Although Muldoon et al.’s (2013) analytic approach is an attempt to identify the significance of change parameters associated with NL error signatures directly, the restricted time period of the study may have limited the ability to identify a change model. Moreover, the restriction associated with latent growth curve modeling per se may have also affected outcomes. Latent growth curve analysis requires changes to occur in a systematic manner (i.e., linear, quadratic) for convergence and model fit. Of course there is no a priori guarantee that these conditions will be met for any set of changing relationships.

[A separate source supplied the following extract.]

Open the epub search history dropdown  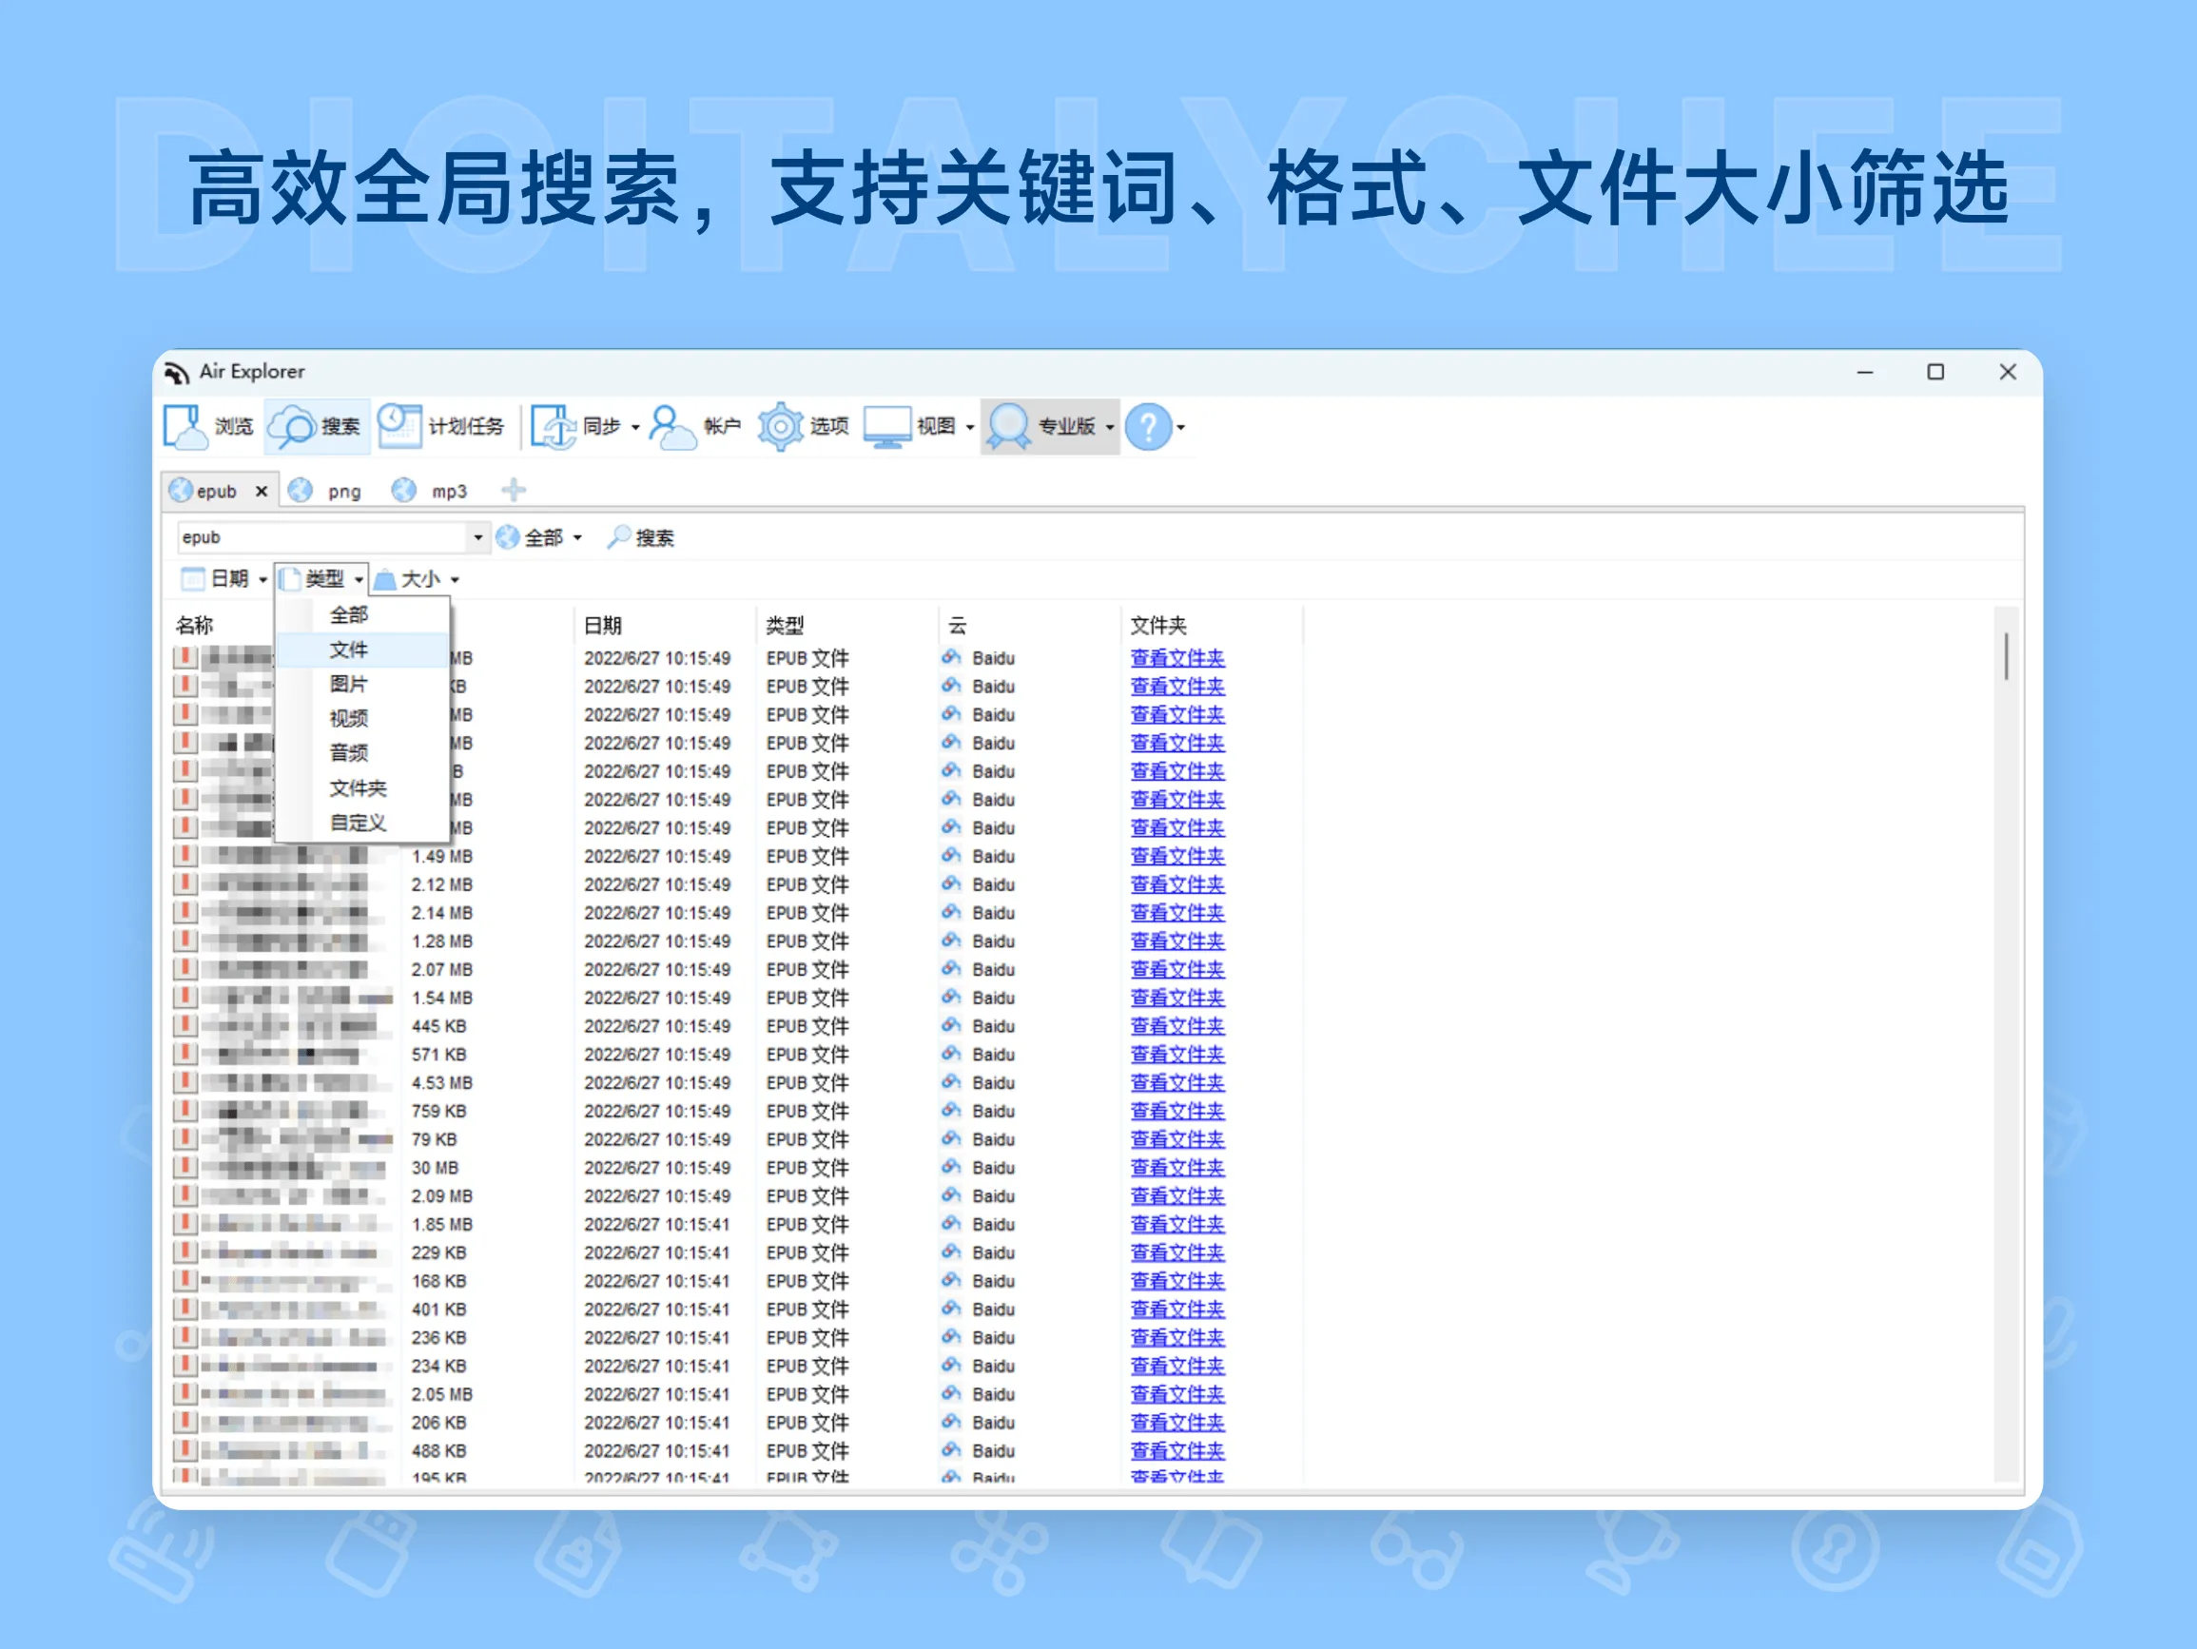pos(479,536)
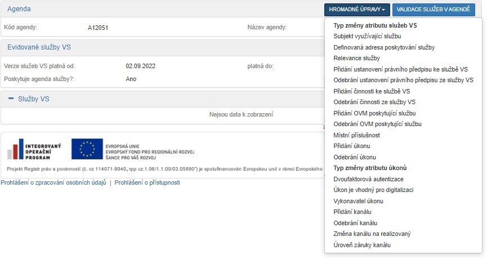487x259 pixels.
Task: Select Odebrání ustanovení právního předpisu ze služby VS
Action: click(x=403, y=80)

Praet and Desoete (2014) examined how notation format, intelligence and language skills influenced 0–100 NL estimation at five time points from Kindergarten to Grade 2. Three formats were used to present NL targets: Arabic numerals, spoken/written number words, and dot patterns. Latent growth curve models revealed significant variability in NL estimation accuracy at Kindergarten and that accuracy increased from T1 to T5 with little variability between children for both Arabic numerals and number words. NL estimation accuracy with dot patterns showed similar significant initial variability but also showed significant variability in change of accuracy between children from T1 to T5. Intelligence measured at Kindergarten was a significant covariate predicting both initial percentage absolute error (PAE) in NL estimation, as well as a decrease in PAE from Kindergarten to Grade 2. Language skills measured at Kindergarten also predicted initial variability in PAE in NL estimation but not change over time. However, similar to Muldoon et al. (2013), latent growth curves were specified to change as a linear slope (constant rate) across all time points and only a single NL range was used (0–100 NL).

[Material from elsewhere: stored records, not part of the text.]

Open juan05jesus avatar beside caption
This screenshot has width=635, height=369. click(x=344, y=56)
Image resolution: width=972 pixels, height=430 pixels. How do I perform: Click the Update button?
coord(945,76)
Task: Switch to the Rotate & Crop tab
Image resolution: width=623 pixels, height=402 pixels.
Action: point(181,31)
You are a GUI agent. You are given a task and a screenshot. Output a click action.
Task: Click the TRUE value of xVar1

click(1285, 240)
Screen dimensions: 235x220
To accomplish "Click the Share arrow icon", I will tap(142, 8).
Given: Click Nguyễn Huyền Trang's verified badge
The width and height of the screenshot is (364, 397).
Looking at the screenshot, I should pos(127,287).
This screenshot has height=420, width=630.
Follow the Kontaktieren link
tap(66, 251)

The different analytic models allow different plausible inferences to be made about NL error signatures. Compared to linear regression analyses, CLPM, LeFevre et al. (2013) provide a characterization of the stability of NL error patterns over time. A useful feature of CLPM is longitudinal associations between a measure and itself at a later time point are taken into account by specifying autoregressive effects (i.e., influence of prior performance on current performance). Autoregressive effects may be useful for examining the persistence of NL error signatures across time (and possibly across task) and whether current performance is best understood in the context of previous performance. Linear regression models do not allow for a characterization of these effects.

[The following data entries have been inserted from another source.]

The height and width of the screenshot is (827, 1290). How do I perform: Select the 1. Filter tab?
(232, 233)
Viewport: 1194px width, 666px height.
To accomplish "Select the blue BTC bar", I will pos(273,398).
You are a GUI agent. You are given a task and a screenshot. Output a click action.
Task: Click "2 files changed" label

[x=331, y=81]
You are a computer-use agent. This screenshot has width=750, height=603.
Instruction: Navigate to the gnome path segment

Nevertheless, CLPMs do not take into account the effects of prior changes on performance (since the focus is on stability or otherwise of measures over time). There are two difficulties associated with an inability to specify change per se as a parameter in CLPM. First, predictions may over- or under-estimate “direct” (e.g., the influence of “x” on “y”) and “indirect” (e.g., “x” influences “y” though its impact on “z”) effects and their interrelationships are unlikely to be static across time. Second, the interpretation of change itself is not straightforward in CLPMs, given that measures of current performance are likely to be conflated with the accumulated effects of prior changes, both within and across test measures. The aim of the present study is to overcome these limitations using a latent different score model (LDS).

Three issues currently limit the value of NL estimation as an index of later math difficulties: (1) 0–100 NL and 0–1000 NL tasks are rarely assessed together to determine whether children show similar learning across these different number ranges, (2) NL estimation abilities and math problem solving are often assessed at a single time point, limiting conclusions regarding their relationship over time, and (3) even when NL abilities have been examined longitudinally, change in NL error signatures time has been inferred from statistical outcomes, rather than evaluated as part of a developmental model. The present study is designed to overcome these three limitations by examining NL error signatures on different NL tasks over time and by testing the viability of a LDS change model (McArdle, 2009; Coman et al., 2013).

In this study we use a LDS model to assess change and/or stability in NL error signatures over time (see Analytic Approach section for further model descriptions). Specifically, “change” in LDS models is defined as an explicit model parameter (i.e., the change score or latent difference), which is defined as the difference in scores between adjacent time points. When specified in this way, variance associated with the previous test occasion is removed from the change parameter. A benefit of this procedure is that “changes” between test occasions can be interpreted as independent of the accumulated changes from the initial start point (McArdle, 2009; Coman et al., 2013).

We examine children’s error signatures on 0–100 NL and 0–1000 NL tasks three times over an 18 month period. The change parameters in LDS models can be used to represent indices of cognitive change. If the change score derived from one NL task (e.g., change in estimation precision between T1 and T2 for 0–100 NL) predicts improvement in estimation on a different NL task (e.g., initial assessment of 0–1000 NL at T2 for instance), the statistical change parameters could be interpreted as capturing changes in an underlying (psychological) representational system^{1}.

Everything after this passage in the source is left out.